(Stored data)
<<<<

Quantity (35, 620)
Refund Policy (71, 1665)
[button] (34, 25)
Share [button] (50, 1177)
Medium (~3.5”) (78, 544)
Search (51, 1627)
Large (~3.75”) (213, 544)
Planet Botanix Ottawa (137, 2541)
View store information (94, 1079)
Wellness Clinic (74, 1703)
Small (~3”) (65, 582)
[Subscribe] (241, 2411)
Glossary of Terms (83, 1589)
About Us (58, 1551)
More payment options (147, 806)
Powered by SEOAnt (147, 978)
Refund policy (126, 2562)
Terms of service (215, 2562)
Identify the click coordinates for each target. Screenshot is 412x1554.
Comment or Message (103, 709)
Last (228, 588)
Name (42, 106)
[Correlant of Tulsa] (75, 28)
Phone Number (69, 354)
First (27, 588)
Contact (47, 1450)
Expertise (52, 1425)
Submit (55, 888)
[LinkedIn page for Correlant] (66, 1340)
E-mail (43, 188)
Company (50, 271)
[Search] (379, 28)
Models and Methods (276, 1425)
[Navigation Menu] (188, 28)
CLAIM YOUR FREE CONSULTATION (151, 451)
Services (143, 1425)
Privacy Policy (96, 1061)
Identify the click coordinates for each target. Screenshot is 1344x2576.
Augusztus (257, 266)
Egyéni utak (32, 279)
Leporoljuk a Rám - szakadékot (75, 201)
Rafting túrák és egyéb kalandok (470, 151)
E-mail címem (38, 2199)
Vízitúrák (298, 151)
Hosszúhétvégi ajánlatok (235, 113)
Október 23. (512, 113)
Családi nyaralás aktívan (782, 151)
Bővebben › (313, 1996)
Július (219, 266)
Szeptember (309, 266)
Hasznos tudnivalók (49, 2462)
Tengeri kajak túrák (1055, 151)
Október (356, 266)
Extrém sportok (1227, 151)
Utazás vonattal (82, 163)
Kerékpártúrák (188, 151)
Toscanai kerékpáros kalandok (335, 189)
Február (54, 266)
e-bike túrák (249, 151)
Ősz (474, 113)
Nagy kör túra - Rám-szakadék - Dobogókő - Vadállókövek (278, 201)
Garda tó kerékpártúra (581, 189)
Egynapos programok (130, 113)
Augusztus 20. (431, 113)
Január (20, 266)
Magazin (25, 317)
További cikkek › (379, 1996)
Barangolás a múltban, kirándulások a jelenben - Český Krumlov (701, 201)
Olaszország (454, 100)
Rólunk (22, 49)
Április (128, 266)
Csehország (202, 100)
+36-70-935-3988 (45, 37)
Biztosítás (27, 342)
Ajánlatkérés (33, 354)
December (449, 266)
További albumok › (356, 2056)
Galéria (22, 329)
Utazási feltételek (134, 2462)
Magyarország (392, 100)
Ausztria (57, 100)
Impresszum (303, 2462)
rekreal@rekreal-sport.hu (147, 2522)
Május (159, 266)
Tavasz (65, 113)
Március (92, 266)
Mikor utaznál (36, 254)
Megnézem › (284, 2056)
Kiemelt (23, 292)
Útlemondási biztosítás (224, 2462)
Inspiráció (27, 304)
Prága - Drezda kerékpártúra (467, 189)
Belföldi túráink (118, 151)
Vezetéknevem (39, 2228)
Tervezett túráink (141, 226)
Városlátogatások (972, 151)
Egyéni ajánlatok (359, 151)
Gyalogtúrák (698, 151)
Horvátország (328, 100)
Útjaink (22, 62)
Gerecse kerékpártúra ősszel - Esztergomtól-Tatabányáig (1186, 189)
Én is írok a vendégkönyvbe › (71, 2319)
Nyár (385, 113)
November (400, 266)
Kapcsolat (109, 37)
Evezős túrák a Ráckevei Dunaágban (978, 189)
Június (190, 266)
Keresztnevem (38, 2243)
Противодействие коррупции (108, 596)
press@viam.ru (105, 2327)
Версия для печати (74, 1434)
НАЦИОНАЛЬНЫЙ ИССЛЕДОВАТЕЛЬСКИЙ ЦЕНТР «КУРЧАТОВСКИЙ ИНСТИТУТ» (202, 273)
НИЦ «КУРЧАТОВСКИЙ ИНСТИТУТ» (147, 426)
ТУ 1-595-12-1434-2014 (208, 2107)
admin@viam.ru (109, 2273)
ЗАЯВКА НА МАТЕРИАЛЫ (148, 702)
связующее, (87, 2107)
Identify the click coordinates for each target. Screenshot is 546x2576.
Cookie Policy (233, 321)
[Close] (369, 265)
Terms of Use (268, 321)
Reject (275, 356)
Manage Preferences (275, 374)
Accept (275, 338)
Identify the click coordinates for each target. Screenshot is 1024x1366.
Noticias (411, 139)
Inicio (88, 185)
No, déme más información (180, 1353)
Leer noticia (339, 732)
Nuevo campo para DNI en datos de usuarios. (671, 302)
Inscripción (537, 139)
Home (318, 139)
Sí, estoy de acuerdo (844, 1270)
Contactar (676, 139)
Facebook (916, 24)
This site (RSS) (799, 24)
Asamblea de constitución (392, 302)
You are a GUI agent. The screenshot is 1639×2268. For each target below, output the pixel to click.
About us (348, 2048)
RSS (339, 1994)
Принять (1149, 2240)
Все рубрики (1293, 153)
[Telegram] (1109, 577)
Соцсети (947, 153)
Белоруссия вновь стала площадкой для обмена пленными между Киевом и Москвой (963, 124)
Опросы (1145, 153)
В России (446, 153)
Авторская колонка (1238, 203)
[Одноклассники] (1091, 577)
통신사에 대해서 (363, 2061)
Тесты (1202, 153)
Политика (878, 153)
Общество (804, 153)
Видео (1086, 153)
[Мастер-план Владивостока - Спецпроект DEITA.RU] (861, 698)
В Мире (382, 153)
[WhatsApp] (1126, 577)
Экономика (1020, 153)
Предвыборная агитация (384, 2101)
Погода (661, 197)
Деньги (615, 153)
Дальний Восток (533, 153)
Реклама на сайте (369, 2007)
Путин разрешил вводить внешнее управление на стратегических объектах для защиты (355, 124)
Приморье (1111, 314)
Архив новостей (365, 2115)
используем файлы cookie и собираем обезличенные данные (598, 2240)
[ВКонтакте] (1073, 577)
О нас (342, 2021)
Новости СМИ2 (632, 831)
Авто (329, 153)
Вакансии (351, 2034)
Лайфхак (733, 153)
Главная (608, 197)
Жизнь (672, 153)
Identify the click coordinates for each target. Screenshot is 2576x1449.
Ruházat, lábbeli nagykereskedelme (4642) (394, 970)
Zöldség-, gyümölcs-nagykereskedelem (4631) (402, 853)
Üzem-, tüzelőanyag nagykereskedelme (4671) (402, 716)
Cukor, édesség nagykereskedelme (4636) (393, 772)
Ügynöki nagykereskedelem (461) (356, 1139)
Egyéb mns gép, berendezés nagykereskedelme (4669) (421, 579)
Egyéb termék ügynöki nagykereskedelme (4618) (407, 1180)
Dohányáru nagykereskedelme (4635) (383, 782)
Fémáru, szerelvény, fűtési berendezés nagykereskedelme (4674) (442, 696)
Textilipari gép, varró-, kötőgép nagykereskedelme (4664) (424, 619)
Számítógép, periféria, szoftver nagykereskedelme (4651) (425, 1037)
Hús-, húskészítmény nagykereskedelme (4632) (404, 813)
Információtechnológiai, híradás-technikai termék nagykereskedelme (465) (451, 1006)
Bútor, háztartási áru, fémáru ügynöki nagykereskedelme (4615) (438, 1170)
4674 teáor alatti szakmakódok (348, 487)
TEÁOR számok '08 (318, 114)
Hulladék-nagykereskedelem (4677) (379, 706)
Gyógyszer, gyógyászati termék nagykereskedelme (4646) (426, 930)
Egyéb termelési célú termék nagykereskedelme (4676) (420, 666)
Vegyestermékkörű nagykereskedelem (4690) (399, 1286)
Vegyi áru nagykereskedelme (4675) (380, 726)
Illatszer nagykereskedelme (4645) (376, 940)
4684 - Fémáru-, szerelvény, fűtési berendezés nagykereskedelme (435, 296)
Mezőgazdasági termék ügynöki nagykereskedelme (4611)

>>>>

→ **To do**:
Out of the data above, transcribe exactly and only the lines starting with the line that has "Március (92, 266)" and going on through the line that has "Városlátogatások (972, 151)", both included.

→ **Written response**:
Március (92, 266)
Mikor utaznál (36, 254)
Megnézem › (284, 2056)
Kiemelt (23, 292)
Útlemondási biztosítás (224, 2462)
Inspiráció (27, 304)
Prága - Drezda kerékpártúra (467, 189)
Belföldi túráink (118, 151)
Vezetéknevem (39, 2228)
Tervezett túráink (141, 226)
Városlátogatások (972, 151)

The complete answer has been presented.